Acid and base secretion in the Calu-3 model of human serous cells

Abstract

Submucosal glands are the primary source of airway mucus, a critical component of lung innate defenses. Airway glands are defective in cystic fibrosis (CF), showing a complete absence of secretion to vasoactive intestinal peptide or forskolin, which increase intracellular cAMP concentration. This defect is attributed to gland serous cells, which express the cystic fibrosis transmembrane conductance regulator. Calu-3 cells, which mimic many features of serous cells, secrete Cl⁻ and HCO₃⁻, with HCO₃⁻ secretion predominating for forskolin stimulation and Cl⁻ secretion predominating for stimuli that open basolateral K⁺ channels to hyperpolarize the cells.
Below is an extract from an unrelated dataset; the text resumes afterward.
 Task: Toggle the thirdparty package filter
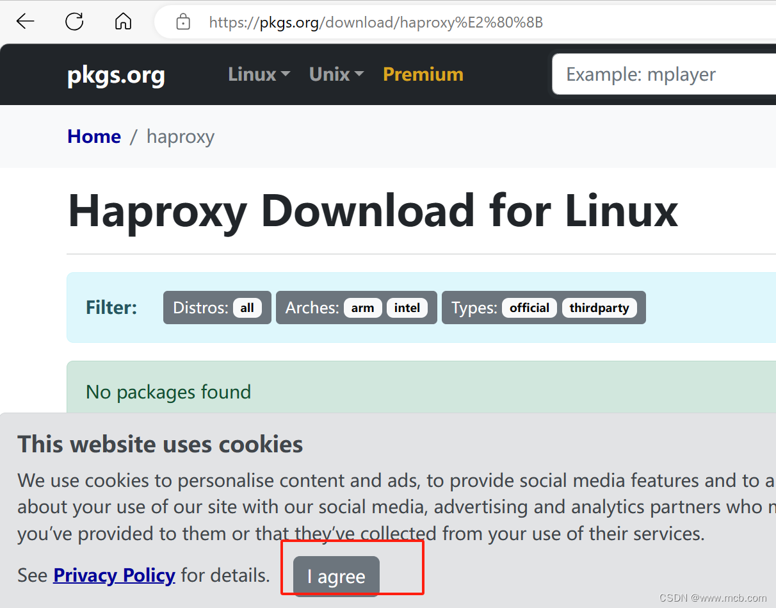(x=599, y=308)
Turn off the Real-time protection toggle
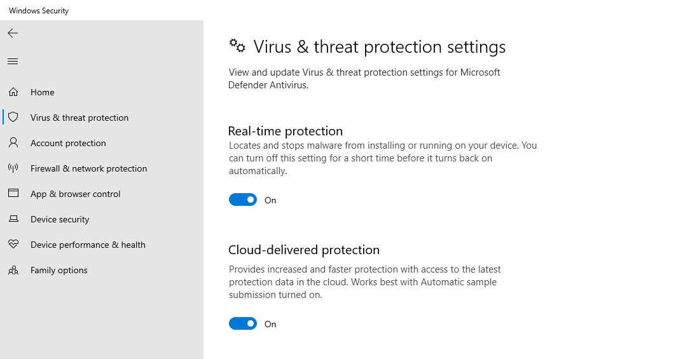This screenshot has width=697, height=359. click(x=243, y=200)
We used pH stat and ion substitution experiments to clarify the mechanisms and consequences of these two modes of secretion. We confirm that Calu-3 cells secrete primarily HCO₃⁻ in response to forskolin. Unexpectedly, HCO₃⁻ secretion continued in response to K⁺ channel openers, with Cl⁻ secretion being added to it. Secretion of HCO₃⁻ from hyperpolarized cells occurs via the conversion of CO₂ to HCO₃⁻ and is reduced by ∼50% with acetazolamide. A gap between the base equivalent current and short-circuit current was observed in all experiments and was traced to secretion of H⁺ via a ouabain-sensitive, K⁺-dependent process (possibly H⁺-K⁺-ATPase), which partially neutralized the secreted HCO₃⁻. The conjoint secretion of HCO₃⁻ and H⁺ may help explain the puzzling finding that mucus secreted from normal and CF glands has the same acidic pH as does mucus from glands stimulated with forskolin or ACh. It may also help explain how human airway glands produce mucus that is hypotonic.